Intimidation, dénigrement, entorses éthiques : un juge d’expérience du Tribunal administratif du travail (TAT) s’est tout permis pour arriver à ses fins dans un recours personnel devant son propre tribunal. Le juge Simon Lemire s’est même servi à de « nombreuses reprises » des ressources internes du TAT.

« Une personne bien informée conclurait facilement à la prise d’un avantage dû à sa charge de juge administratif », assène le juge administratif Jean M. Poirier, dans un jugement rendu le 7 avril dernier. Refusant de « jouer dans ce mauvais film », le juge s’est finalement récusé de cette cause hors norme.

Le juge Simon Lemire rend depuis plus de 30 ans des décisions en matière d’accident de travail et de maladie professionnelle. Il s’est toutefois retrouvé de l’autre côté du miroir en 2021, lorsqu’il a déposé à titre personnel des recours devant le TAT pour réclamer son droit à des aides techniques (un réveille-matin adapté, par exemple) pour sa surdité, déjà reconnue en 2012 comme lésion professionnelle. Il demandait également 80 $ en frais d’examen.
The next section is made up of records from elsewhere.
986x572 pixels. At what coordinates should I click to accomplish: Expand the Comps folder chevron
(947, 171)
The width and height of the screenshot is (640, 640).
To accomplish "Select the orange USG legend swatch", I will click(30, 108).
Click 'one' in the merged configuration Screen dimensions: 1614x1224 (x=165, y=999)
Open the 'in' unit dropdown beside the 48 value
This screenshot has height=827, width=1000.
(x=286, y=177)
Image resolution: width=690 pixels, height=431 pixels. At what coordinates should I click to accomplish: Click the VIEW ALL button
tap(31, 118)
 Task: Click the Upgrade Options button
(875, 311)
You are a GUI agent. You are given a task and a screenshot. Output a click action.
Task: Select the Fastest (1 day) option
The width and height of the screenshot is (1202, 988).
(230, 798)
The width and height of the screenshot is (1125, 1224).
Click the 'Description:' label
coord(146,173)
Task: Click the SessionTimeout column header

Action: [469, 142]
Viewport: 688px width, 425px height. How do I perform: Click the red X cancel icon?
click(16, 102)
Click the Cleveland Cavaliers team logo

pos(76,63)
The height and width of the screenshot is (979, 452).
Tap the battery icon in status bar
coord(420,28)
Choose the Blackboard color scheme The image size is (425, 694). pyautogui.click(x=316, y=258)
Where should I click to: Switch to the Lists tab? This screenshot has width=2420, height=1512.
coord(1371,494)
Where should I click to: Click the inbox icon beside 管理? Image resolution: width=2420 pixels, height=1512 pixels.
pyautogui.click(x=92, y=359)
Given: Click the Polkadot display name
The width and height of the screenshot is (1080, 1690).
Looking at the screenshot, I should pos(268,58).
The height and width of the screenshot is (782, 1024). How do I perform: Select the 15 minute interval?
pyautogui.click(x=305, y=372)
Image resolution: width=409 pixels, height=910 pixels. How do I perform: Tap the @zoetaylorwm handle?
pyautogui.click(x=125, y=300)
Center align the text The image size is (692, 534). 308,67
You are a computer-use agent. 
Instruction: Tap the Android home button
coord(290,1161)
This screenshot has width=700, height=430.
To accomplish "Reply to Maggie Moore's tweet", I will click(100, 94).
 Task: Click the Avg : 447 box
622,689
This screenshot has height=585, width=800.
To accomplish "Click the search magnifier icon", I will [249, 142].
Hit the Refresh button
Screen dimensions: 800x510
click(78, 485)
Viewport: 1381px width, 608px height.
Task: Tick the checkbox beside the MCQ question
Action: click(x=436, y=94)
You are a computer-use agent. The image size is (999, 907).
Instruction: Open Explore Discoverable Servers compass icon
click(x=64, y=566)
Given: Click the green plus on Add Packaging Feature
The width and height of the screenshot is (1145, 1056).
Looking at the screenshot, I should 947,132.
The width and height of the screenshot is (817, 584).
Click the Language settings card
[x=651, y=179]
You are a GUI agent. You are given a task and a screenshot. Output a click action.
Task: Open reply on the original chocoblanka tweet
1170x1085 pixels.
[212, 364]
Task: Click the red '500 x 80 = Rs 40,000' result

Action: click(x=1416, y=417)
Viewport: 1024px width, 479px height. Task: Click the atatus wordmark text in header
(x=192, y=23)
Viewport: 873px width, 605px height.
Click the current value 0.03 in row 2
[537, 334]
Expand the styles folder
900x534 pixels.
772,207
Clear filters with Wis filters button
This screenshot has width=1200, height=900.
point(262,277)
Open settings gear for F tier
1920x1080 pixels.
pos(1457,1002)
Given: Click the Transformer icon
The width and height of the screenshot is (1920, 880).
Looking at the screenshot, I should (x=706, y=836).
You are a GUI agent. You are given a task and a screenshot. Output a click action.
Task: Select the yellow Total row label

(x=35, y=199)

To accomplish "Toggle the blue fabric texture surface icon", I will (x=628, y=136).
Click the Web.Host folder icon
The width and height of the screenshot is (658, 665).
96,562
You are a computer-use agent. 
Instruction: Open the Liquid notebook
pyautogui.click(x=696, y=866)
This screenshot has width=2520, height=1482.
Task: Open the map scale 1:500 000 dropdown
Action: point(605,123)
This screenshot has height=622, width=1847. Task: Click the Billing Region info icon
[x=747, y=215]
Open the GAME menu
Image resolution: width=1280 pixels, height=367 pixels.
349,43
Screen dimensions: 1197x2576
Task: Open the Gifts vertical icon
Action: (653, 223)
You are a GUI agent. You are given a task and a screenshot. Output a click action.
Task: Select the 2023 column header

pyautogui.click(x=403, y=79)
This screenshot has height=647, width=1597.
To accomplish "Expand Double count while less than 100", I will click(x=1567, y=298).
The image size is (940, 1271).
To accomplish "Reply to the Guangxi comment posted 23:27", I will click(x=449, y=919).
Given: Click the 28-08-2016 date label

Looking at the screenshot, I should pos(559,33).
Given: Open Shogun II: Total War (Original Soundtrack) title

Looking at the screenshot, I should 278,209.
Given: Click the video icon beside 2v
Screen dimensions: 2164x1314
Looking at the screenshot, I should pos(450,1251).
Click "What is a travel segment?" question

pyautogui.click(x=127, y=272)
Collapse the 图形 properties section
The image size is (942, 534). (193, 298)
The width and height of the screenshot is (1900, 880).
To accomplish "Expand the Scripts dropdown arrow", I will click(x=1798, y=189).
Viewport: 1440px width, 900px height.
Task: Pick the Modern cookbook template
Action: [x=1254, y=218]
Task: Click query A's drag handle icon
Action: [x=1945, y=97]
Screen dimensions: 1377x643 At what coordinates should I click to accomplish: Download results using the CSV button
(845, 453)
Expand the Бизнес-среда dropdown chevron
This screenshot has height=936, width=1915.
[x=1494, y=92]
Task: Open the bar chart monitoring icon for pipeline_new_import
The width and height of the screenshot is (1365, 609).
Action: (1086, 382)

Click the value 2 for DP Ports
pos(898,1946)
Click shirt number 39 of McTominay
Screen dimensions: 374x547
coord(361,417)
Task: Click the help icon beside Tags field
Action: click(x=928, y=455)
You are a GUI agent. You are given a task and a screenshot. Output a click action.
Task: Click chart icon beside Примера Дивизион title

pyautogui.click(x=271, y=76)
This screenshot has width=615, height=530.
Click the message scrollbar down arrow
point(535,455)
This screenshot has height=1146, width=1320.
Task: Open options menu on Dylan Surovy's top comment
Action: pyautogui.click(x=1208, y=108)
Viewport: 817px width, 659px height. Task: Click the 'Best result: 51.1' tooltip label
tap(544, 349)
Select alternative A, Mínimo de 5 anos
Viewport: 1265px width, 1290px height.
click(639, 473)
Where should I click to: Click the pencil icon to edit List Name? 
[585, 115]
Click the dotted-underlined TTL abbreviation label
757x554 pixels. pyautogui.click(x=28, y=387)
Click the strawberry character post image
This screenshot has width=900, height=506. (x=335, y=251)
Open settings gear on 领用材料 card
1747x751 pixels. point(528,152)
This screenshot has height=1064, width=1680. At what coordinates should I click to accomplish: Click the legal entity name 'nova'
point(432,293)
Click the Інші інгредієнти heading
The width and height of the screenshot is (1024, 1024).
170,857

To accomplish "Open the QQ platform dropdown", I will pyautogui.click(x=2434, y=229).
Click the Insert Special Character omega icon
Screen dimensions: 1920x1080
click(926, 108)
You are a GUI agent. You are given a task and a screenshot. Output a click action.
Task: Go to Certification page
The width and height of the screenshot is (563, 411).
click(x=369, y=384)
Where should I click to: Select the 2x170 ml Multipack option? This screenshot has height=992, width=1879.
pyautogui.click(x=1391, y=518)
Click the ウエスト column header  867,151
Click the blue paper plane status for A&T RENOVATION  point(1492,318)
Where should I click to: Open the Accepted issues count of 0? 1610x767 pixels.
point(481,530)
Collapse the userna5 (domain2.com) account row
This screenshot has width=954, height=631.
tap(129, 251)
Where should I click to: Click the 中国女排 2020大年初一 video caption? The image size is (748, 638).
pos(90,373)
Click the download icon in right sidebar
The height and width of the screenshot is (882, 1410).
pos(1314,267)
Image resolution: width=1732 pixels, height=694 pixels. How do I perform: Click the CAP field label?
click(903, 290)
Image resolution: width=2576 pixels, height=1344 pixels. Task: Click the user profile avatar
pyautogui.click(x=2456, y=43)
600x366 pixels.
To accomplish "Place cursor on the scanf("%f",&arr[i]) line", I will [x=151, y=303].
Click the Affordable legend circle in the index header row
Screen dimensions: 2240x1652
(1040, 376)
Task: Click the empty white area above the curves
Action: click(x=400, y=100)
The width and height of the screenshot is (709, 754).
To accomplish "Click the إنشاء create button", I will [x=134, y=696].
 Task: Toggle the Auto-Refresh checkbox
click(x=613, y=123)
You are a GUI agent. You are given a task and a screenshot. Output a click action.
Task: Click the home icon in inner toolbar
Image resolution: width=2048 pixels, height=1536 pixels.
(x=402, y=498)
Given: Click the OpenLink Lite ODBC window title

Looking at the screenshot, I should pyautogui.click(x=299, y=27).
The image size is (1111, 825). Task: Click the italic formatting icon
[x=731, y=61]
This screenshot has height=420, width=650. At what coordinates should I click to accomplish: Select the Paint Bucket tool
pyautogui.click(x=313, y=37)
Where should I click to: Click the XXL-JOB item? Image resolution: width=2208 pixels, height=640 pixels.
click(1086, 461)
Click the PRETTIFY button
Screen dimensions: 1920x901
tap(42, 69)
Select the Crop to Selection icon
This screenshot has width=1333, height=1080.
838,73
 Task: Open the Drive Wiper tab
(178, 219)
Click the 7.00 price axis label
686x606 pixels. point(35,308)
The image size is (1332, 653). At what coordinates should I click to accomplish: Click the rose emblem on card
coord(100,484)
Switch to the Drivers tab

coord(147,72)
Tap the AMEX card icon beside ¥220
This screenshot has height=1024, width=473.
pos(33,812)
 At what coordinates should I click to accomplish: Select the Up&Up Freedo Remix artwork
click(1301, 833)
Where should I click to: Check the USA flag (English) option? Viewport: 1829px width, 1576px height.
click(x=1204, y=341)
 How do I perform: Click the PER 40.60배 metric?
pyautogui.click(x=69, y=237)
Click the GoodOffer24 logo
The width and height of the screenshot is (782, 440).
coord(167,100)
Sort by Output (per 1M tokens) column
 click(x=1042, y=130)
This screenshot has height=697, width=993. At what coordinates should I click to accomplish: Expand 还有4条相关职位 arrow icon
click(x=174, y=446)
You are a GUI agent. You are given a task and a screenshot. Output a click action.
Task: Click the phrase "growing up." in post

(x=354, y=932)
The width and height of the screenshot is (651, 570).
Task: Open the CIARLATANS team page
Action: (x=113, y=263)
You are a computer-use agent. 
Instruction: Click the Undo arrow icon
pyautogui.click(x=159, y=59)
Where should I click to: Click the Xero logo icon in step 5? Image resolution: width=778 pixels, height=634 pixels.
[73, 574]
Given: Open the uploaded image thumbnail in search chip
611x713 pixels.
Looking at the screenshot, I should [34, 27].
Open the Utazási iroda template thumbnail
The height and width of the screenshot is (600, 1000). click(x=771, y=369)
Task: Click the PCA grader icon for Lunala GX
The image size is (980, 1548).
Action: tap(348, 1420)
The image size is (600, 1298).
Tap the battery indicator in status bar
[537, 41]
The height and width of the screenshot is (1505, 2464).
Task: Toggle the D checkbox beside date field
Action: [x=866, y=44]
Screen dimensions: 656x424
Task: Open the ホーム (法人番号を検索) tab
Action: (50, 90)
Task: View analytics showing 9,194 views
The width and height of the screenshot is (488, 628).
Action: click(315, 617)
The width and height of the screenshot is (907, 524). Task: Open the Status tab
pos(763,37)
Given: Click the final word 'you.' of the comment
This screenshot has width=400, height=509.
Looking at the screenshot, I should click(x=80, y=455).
C’est donc un collègue de sa propre cour, le juge Jean M. Poirier, qui a été mandaté pour entendre cette cause, puisque le TAT détient la compétence exclusive en matière de lésion professionnelle. Mais pour le juge Lemire, la frontière entre son métier et sa vie personnelle semble s’être soudainement brouillée.

Ainsi, pour un recours pourtant personnel, Simon Lemire a demandé à une secrétaire du TAT d’envoyer au greffe des jurisprudences probablement tirées de la banque interne du Tribunal.

Le juge Lemire a également découvert à l’avance l’identité du juge assigné à son dossier, alors que la seule façon de le faire est de se servir d’un outil interne.

De plus, chaque fois qu’il communiquait avec le Tribunal, Simon Lemire s’est servi sans réserve de l’entête du TAT et de son bloc signature de juge, une façon de faire contraire à la déontologie, indique le juge Poirier.

« Cette utilisation indue du titre de M. Lemire ainsi que l’emploi des ressources humaines, matérielles et financières ont dès le départ posé un certain nombre de malaises au Tribunal. Au fil des jours, ces malaises ont augmenté au point d’amener la conclusion qui est tirée aujourd’hui », soutient le juge Poirier.

« Une forme d’intimidation », selon le juge Poirier

Mais ce n’est pas tout. Le 4 avril dernier, Simon Lemire a même écrit au juge Poirier pendant son délibéré, en mettant en copie la présidente du TAT, MLucie Nadeau. Dans ce courriel, il tutoie et nargue le juge Poirier pour réclamer sa récusation au motif que des courriels ont « souillé » son esprit. Il fait alors référence à des courriels envoyés lors d’un vote électronique tenu par leur association de juges.

Alors qu’il s’interroge sur le long délibéré du Tribunal pour des questions « aussi simples », Simon Lemire « pousse l’insulte et le dénigrement » en suggérant à son collègue de demander l’aide des services juridiques, déplore le juge Poirier. Simon Lemire en rajoute en écrivant que ce délai « ne peut s’expliquer que par une grande charge de travail, ou de longues vacances ».

Ultimement, on peut décoder de la demande de récusation, une forme d’intimidation de la part de M. Lemire. Il ne faut pas être une âme frileuse pour occuper la charge de juge. Cependant, les principes d’éthique, de droit et de moralité doivent toujours être mis à l’avant-plan.

Le juge Jean M. Poirier

Les agissements de Simon Lemire ont donc altéré « sérieusement la sérénité, voire l’indépendance du Tribunal », en plus de miner « sérieusement la confiance que doit avoir le Tribunal envers ce demandeur qui, rappelons-le, est un membre du même tribunal que le juge soussigné », écrit le juge pour justifier sa récusation.

Et qu’en est-il de la demande de remboursement de 80 $ pour un examen auditif ? Cette somme avait déjà été payée à Simon Lemire par la Régie de l’assurance maladie du Québec, apprend-on. « Sans autre preuve ou explication, la question de l’enrichissement sans cause pourrait se soulever », écrit le juge Poirier.

La présidente du TAT prévoit effectuer une « intervention » auprès de Simon Lemire à la suite des « éléments révélés » dans cette décision, a indiqué à La Presse le porte-parole du TAT, Marc Lalancette. Une rencontre à cet effet est prévue dans les prochains jours. Le juge Lemire continue d’exercer ses fonctions, ajoute le TAT.

Joint par La Presse, Simon Lemire nous a dirigés vers les services de communications du TAT. Ses recours personnels seront entendus par un autre juge le 1er juin prochain.